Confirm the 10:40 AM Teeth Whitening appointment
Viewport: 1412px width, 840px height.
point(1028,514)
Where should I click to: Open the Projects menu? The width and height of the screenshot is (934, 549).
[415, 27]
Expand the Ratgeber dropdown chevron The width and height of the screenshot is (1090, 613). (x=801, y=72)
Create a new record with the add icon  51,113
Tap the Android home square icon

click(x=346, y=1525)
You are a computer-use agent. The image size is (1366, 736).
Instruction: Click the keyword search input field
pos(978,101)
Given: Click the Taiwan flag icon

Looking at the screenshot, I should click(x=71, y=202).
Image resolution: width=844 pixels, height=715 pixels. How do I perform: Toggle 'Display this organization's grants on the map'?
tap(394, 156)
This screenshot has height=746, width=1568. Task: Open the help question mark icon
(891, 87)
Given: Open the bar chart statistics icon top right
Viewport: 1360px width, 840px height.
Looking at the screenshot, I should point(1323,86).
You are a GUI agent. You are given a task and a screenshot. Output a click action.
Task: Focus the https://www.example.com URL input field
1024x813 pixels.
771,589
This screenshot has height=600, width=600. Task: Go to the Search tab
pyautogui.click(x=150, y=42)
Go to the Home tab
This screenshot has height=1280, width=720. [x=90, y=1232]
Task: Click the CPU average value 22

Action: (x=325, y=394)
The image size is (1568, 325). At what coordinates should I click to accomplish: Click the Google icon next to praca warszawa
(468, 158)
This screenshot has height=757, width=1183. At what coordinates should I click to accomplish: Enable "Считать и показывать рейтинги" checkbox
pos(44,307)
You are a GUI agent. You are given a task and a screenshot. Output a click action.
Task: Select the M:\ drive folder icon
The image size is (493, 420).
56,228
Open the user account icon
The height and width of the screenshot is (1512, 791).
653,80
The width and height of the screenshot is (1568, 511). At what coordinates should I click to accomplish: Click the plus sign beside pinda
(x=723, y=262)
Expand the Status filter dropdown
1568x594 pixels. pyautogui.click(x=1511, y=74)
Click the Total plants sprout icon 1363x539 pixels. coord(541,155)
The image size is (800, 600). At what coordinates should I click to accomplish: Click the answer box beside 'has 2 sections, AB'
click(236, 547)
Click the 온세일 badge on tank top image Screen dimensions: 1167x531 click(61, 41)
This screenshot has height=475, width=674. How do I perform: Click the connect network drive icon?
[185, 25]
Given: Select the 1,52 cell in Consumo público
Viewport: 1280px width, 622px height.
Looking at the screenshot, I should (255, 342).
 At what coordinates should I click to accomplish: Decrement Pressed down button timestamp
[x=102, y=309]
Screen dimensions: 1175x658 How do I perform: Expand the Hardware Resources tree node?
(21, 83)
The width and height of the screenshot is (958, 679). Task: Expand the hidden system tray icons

_____

• Assignment
The answer should be one number: how many lines in the data contain the word "Select".

• Response for this exercise
2